*** Opening INFORMATION ***

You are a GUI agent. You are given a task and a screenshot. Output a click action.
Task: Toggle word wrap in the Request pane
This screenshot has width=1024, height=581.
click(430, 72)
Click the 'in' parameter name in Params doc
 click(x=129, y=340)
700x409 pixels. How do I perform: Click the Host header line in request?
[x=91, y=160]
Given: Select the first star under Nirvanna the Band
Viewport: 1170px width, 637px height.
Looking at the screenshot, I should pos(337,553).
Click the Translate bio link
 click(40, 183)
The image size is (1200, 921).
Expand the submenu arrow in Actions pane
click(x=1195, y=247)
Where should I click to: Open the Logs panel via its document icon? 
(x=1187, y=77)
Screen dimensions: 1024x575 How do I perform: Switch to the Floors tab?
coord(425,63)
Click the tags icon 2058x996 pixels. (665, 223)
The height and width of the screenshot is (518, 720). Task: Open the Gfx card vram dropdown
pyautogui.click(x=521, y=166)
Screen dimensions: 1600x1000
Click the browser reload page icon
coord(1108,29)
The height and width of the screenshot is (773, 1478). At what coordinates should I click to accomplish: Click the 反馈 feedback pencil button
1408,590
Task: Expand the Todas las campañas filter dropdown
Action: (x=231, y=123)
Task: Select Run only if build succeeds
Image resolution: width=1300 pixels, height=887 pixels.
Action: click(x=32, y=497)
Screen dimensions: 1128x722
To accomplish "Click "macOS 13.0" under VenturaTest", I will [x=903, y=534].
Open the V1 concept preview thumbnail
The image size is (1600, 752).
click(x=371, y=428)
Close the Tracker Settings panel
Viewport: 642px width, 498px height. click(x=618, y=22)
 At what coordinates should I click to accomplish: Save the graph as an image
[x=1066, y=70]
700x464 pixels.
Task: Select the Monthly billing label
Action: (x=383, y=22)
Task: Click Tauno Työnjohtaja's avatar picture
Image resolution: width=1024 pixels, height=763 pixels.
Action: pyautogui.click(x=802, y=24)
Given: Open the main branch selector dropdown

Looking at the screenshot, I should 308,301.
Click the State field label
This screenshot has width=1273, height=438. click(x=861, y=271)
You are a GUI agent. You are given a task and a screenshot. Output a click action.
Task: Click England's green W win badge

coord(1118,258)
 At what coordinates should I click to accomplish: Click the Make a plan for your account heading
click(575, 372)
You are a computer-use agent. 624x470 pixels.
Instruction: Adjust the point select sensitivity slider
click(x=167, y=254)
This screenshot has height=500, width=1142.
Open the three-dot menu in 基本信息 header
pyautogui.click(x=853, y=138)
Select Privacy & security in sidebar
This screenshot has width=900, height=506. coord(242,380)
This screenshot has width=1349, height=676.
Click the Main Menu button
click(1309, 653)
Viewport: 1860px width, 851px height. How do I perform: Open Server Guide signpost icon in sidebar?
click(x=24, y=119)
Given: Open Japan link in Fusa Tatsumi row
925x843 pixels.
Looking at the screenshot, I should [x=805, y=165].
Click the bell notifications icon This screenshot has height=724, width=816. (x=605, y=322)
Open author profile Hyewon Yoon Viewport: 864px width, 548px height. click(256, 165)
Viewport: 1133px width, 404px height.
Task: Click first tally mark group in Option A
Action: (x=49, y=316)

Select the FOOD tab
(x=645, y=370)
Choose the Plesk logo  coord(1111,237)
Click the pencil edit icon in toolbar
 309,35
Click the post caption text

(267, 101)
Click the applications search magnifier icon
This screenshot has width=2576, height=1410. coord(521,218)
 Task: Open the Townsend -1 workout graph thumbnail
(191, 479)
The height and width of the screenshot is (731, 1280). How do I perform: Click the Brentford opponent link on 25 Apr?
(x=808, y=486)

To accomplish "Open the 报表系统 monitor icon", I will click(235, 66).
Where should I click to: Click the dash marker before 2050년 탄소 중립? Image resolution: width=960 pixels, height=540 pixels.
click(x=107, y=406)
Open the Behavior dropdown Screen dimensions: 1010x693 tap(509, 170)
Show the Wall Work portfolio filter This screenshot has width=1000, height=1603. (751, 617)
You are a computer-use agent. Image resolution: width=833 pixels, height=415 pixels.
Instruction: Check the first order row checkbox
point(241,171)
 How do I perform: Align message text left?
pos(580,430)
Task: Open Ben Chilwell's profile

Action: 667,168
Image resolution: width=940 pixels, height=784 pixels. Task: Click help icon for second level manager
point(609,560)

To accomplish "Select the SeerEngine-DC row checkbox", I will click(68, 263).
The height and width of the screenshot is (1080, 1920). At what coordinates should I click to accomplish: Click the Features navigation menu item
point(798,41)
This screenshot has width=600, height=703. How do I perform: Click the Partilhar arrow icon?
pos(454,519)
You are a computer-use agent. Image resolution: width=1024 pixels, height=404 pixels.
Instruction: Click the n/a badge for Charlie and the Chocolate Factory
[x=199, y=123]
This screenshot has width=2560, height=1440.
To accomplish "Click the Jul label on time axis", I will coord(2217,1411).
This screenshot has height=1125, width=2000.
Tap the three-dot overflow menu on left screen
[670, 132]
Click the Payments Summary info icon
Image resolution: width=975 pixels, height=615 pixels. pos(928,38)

*** Closing INFORMATION ***

Copy the data above in full, exactly as it reads.

You are a GUI agent. You are given a task and a screenshot. Output a click action.
Task: Toggle word wrap in the Request pane
This screenshot has width=1024, height=581.
click(430, 72)
Click the 'in' parameter name in Params doc
 click(x=129, y=340)
700x409 pixels. How do I perform: Click the Host header line in request?
[x=91, y=160]
Given: Select the first star under Nirvanna the Band
Viewport: 1170px width, 637px height.
Looking at the screenshot, I should pos(337,553).
Click the Translate bio link
 click(40, 183)
The image size is (1200, 921).
Expand the submenu arrow in Actions pane
click(x=1195, y=247)
Where should I click to: Open the Logs panel via its document icon? 
(x=1187, y=77)
Screen dimensions: 1024x575 How do I perform: Switch to the Floors tab?
coord(425,63)
Click the tags icon 2058x996 pixels. (665, 223)
The height and width of the screenshot is (518, 720). Task: Open the Gfx card vram dropdown
pyautogui.click(x=521, y=166)
Screen dimensions: 1600x1000
Click the browser reload page icon
coord(1108,29)
The height and width of the screenshot is (773, 1478). At what coordinates should I click to accomplish: Click the 反馈 feedback pencil button
1408,590
Task: Expand the Todas las campañas filter dropdown
Action: (x=231, y=123)
Task: Select Run only if build succeeds
Image resolution: width=1300 pixels, height=887 pixels.
Action: click(x=32, y=497)
Screen dimensions: 1128x722
To accomplish "Click "macOS 13.0" under VenturaTest", I will [x=903, y=534].
Open the V1 concept preview thumbnail
The image size is (1600, 752).
click(x=371, y=428)
Close the Tracker Settings panel
Viewport: 642px width, 498px height. click(x=618, y=22)
 At what coordinates should I click to accomplish: Save the graph as an image
[x=1066, y=70]
700x464 pixels.
Task: Select the Monthly billing label
Action: (x=383, y=22)
Task: Click Tauno Työnjohtaja's avatar picture
Image resolution: width=1024 pixels, height=763 pixels.
Action: pyautogui.click(x=802, y=24)
Given: Open the main branch selector dropdown

Looking at the screenshot, I should 308,301.
Click the State field label
This screenshot has width=1273, height=438. click(x=861, y=271)
You are a GUI agent. You are given a task and a screenshot. Output a click action.
Task: Click England's green W win badge

coord(1118,258)
 At what coordinates should I click to accomplish: Click the Make a plan for your account heading
click(575, 372)
You are a computer-use agent. 624x470 pixels.
Instruction: Adjust the point select sensitivity slider
click(x=167, y=254)
This screenshot has height=500, width=1142.
Open the three-dot menu in 基本信息 header
pyautogui.click(x=853, y=138)
Select Privacy & security in sidebar
This screenshot has width=900, height=506. coord(242,380)
This screenshot has width=1349, height=676.
Click the Main Menu button
click(1309, 653)
Viewport: 1860px width, 851px height. How do I perform: Open Server Guide signpost icon in sidebar?
click(x=24, y=119)
Given: Open Japan link in Fusa Tatsumi row
925x843 pixels.
Looking at the screenshot, I should [x=805, y=165].
Click the bell notifications icon This screenshot has height=724, width=816. (x=605, y=322)
Open author profile Hyewon Yoon Viewport: 864px width, 548px height. click(256, 165)
Viewport: 1133px width, 404px height.
Task: Click first tally mark group in Option A
Action: (x=49, y=316)

Select the FOOD tab
(x=645, y=370)
Choose the Plesk logo  coord(1111,237)
Click the pencil edit icon in toolbar
 309,35
Click the post caption text

(267, 101)
Click the applications search magnifier icon
This screenshot has width=2576, height=1410. coord(521,218)
 Task: Open the Townsend -1 workout graph thumbnail
(191, 479)
The height and width of the screenshot is (731, 1280). How do I perform: Click the Brentford opponent link on 25 Apr?
(x=808, y=486)

To accomplish "Open the 报表系统 monitor icon", I will click(235, 66).
Where should I click to: Click the dash marker before 2050년 탄소 중립? Image resolution: width=960 pixels, height=540 pixels.
click(x=107, y=406)
Open the Behavior dropdown Screen dimensions: 1010x693 tap(509, 170)
Show the Wall Work portfolio filter This screenshot has width=1000, height=1603. (751, 617)
You are a computer-use agent. Image resolution: width=833 pixels, height=415 pixels.
Instruction: Check the first order row checkbox
point(241,171)
 How do I perform: Align message text left?
pos(580,430)
Task: Open Ben Chilwell's profile

Action: 667,168
Image resolution: width=940 pixels, height=784 pixels. Task: Click help icon for second level manager
point(609,560)

To accomplish "Select the SeerEngine-DC row checkbox", I will click(68, 263).
The height and width of the screenshot is (1080, 1920). At what coordinates should I click to accomplish: Click the Features navigation menu item
point(798,41)
This screenshot has width=600, height=703. How do I perform: Click the Partilhar arrow icon?
pos(454,519)
You are a computer-use agent. Image resolution: width=1024 pixels, height=404 pixels.
Instruction: Click the n/a badge for Charlie and the Chocolate Factory
[x=199, y=123]
This screenshot has width=2560, height=1440.
To accomplish "Click the Jul label on time axis", I will coord(2217,1411).
This screenshot has height=1125, width=2000.
Tap the three-dot overflow menu on left screen
[670, 132]
Click the Payments Summary info icon
Image resolution: width=975 pixels, height=615 pixels. pos(928,38)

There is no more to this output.